In buying in to the concept of Daimler’s smart fortwo, a consumer recognizes the impact of efficiency across the board; not just in terms of fuel efficiency. Initial cost outlay is low. Maintenance costs are much lower than on the diesel-powered first-gen smart cars which came to Canada in earlier in the decade. Exterior dimensions belie the spaciousness inside. The smart fortwo accomplishes its tasks with minimum expenditure, the true definition of efficiency.

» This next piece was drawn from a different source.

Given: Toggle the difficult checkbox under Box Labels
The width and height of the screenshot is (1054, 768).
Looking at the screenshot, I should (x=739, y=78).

As soon as the car increases in price while, at the same time, packing on the pounds with equipment, its efficiency argument evaporates. That’s why the smart fortwo Brabus cabriolet is a perfect example of a Good Car Gone Bad. $20,990 nets you a nicely equipped convertible, sure. That’s hard to find anywhere else. But the payout for frivolous accessories doesn’t bring about improved performance, increased space, or enhanced economy. In a car meant to save you money, effort, and time, the smart fortwo Brabus cabriolet strikes everybody but the three people who bought one as horrifically overpriced and thus contradictory to the smart’s purpose in life.
Want the smart fortwo to be smart, indeed? Think pure (as in equipment lines) with as few options as possible. Keep the weight low. Keep the price low. Otherwise you’re spending your money in the wrong place, turning a very Good Car into something very bad.